How to ride in a group
Riding in a group can be daunting at first but with this advice from cycling legend Sean Kelly you'll soon be up to speed.
Use these tips to get the most out of group riding and conserve your energy. You will be able to ride further and faster as a result. Remember when cycling, always wear a helmet.
BEFORE THE RIDE
Fitness is necessary for group riding even if you are using group riding to improve it. A lot of people make the mistake of just finishing cycling after the last sportive of the year and then take out their bikes again in March.
Ensure your bike is in good working order before your group ride. You don’t want any foreseen incidents occurring a few miles in.
Ensure you have enough food and water for the ride together with puncture repair kits, spare inner tubes, and multi-tools. Also, ensure you carry cash and your mobile in a waterproof cover.
DURING THE RIDE
Keep your hands on the hood
Make sure you ride with your hands close to the brakes. A sudden stop or slowing of the pace in front can occur when group riding, and so it is important you have time to react and brake when needed.
Keep your eyes looking ahead
Although tempting to look at someone when you talk to them, always keep your eyes front. Again, a sudden change in pace can be missed, and subsequently an accident can occur.
Maintain the pace
When riding in the group maintain the pace. Try not to do any sudden swerves or braking as this can cause an accident.

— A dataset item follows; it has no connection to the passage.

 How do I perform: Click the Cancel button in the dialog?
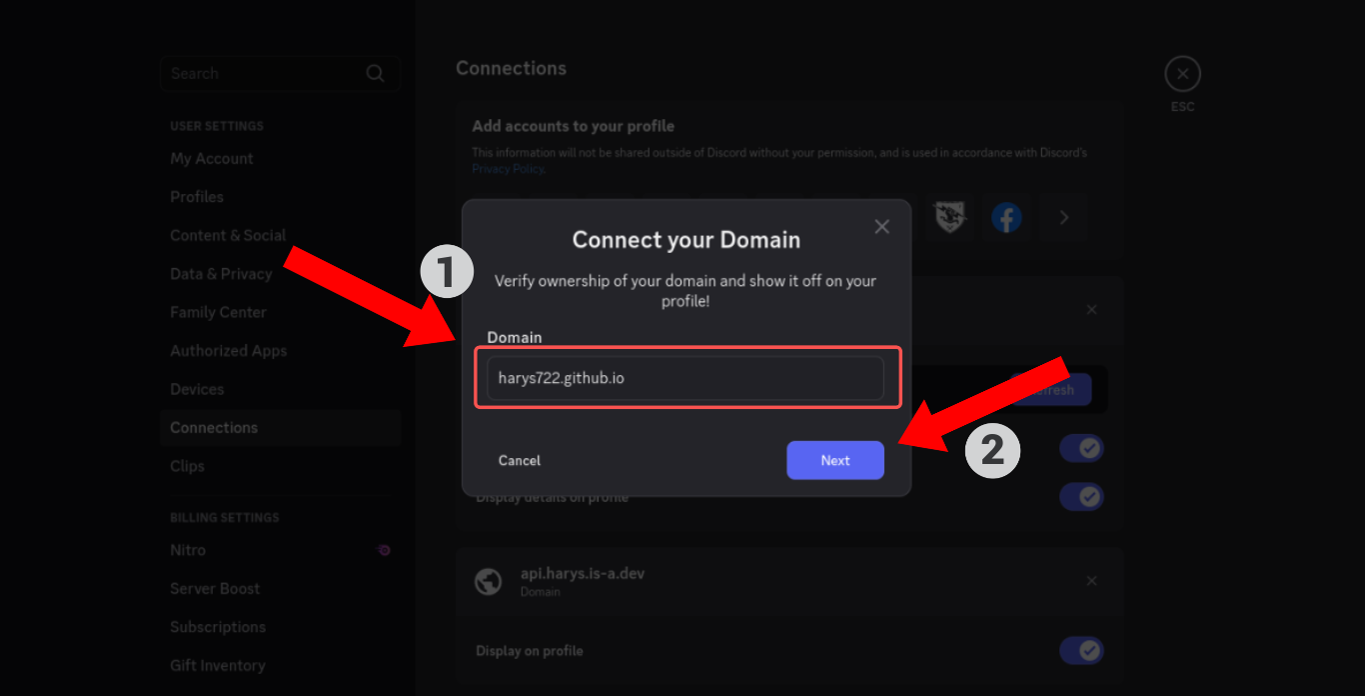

Ensure you take your turn leading the peloton. When upfront, keep the pace steady and try and avoid hazards as much as possible. Try and indicate hazards like potholes when you see them. Remember, you are the eyes for your group.
If you are riding on a busy main road, there is little point shouting 'car' as one approaches as there will be cars everywhere. As such, use common sense and shout warnings when there’s a hazard that could catch the group out.
Ensure you are aware of where other riders are around you. If you are riding competitively, you may not know the guy next to you. Remember, just because you know how to ride in a group, the rider next to you may not.
If you need to drop back, signal to those around you. When it is suitable, drop back ensuring disruption is minimal and safe from other traffic.
If you are a strong rider and training, try and protect the weaker riders. You will get more out of the ride as group riding success is co-dependent on each member.